§ Prompt
Return every line of the material below that contains the word "screenshot".

§ Given data

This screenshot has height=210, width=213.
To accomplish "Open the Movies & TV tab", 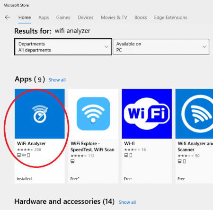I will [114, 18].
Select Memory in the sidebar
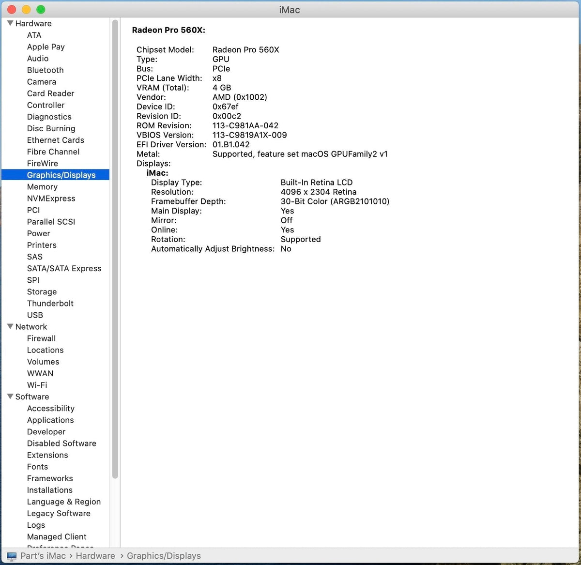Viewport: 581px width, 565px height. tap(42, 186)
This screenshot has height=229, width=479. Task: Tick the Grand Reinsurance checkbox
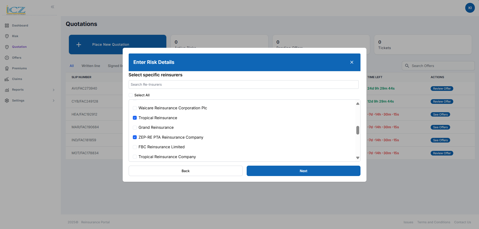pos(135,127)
...
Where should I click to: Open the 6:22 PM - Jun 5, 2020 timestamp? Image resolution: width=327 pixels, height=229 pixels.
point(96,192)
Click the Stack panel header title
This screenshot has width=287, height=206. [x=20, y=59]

§ Written answer
This screenshot has height=210, width=213.
This screenshot has height=229, width=479. Task: Tick the Grand Reinsurance checkbox
This screenshot has width=287, height=206. [x=20, y=59]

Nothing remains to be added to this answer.